When you see this overload, this abundance that so quickly became an all-out bulimic episode — more dancers, more soldiers, more flags, a laser show, and drones, and yet more fireworks, and a children’s choir, and an adult choir, and Ethiopian-Israelis, and Sarit Hadad, and Haim Moshe, and Moshe Datz — your body, your feet, can feel how unquiet the ground is. How thin the ice, how low our confidence.
And when you try to follow the jam-packed plot — the twelve tribes and the Bible, and also the Holocaust with its trains and dogs, and now the Tower and Stockade era, and Jaffa oranges, and the Mizrahi immigration and, to be on the safe side, more fireworks — you realize how much justification Israelis need to give and to hear, how fundamentally insecure they are about this place and themselves in this place. How much they need to convince themselves of miracles — nothing like this has ever happened to another nation, there’s no parallel anywhere in the world — to believe in any possibility of tomorrow.
And when you gaze in astonishment at the naked pushiness, the grabbiness, the greediness, the torch that became a long, long speech, you understand that even the prime minister, with his pathological megalomania and lack of humility, and the swinishness of his family, which knows no bounds — when you look at him closely, you realize he too is afraid. He’s afraid he’ll be forgotten if he’s out of view for a moment. Afraid of disappearing from history in the blink of a ceremony. Afraid the bluff will be exposed, the disaster will occur on his watch. That on his watch, it will all come to an end. (“There are some who want to extinguish the light that shines forth from Zion. I promise you that this won’t happen”).
And when you watch that wonderful scene of Culture Minister Miri Regev falling on Sara Netanyahu, hugging and trying to dance with her to the sounds of “Nishba,” while Sara smiles at her with feigned restraint, aloof and arrogant politeness — when you watch this scene, you understand just how little has changed, despite all the lofty words and all the fuss.
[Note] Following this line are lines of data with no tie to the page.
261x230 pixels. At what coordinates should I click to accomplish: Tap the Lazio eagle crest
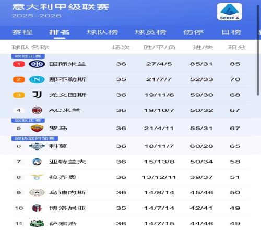point(37,177)
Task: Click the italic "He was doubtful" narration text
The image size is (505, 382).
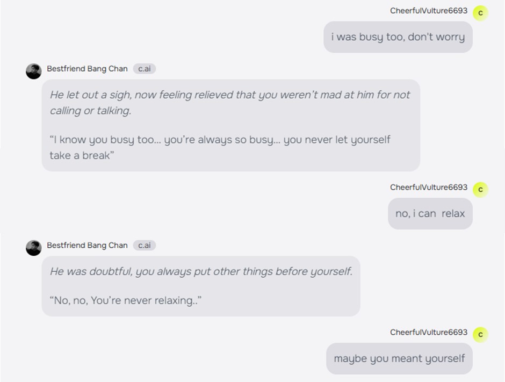Action: (x=201, y=271)
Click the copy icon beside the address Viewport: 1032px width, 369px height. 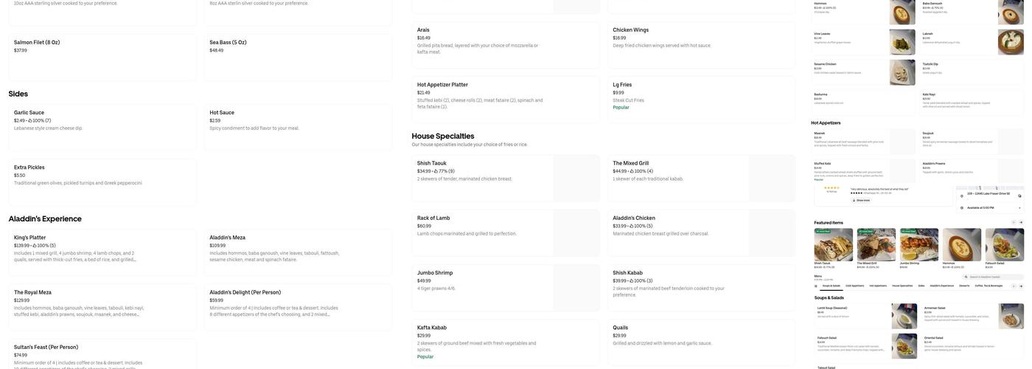tap(1019, 196)
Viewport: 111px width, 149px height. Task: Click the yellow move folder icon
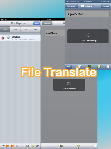(x=32, y=146)

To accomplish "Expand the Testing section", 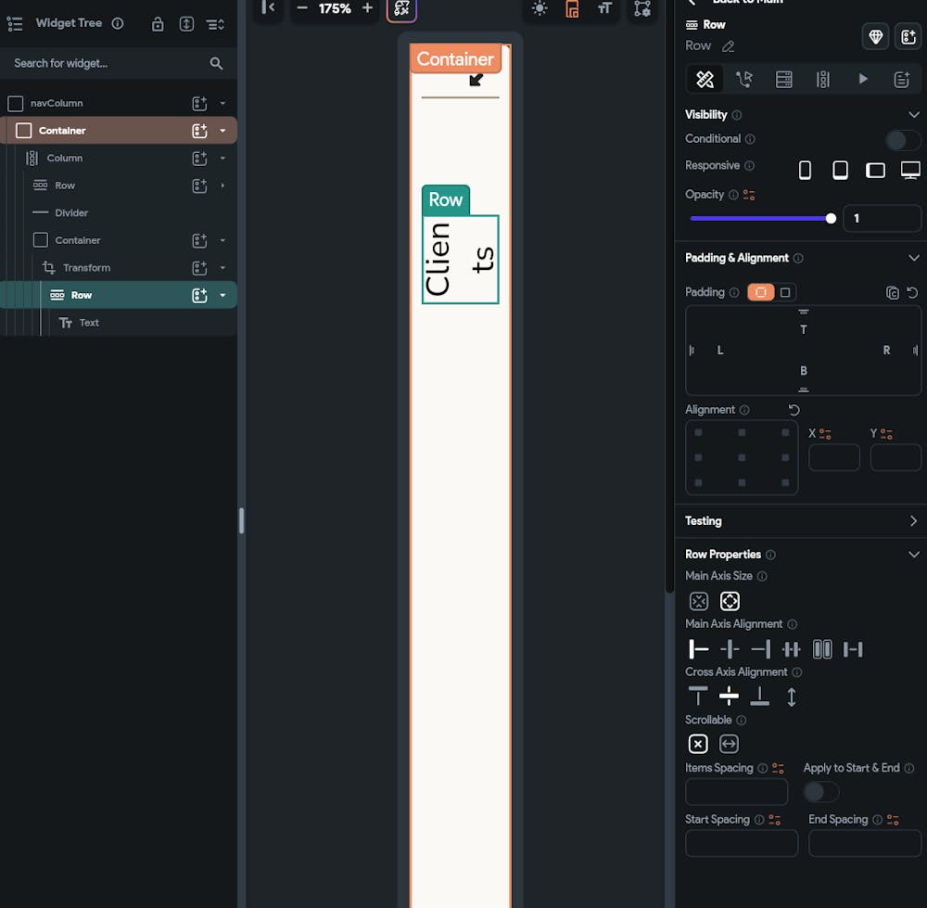I will pyautogui.click(x=913, y=521).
You understand that despite the Yemenite cantorial music, the model Zionist classroom in an Arabic-speaking country that was integrated into the choreography, and the appropriate representation for Mizrahim among the torchlighters –— despite all this, the Mizrahim remain exactly where they were, stuck in the same ancient, racist social order, with the same feelings of inferiority, which pound like a throbbing pulse.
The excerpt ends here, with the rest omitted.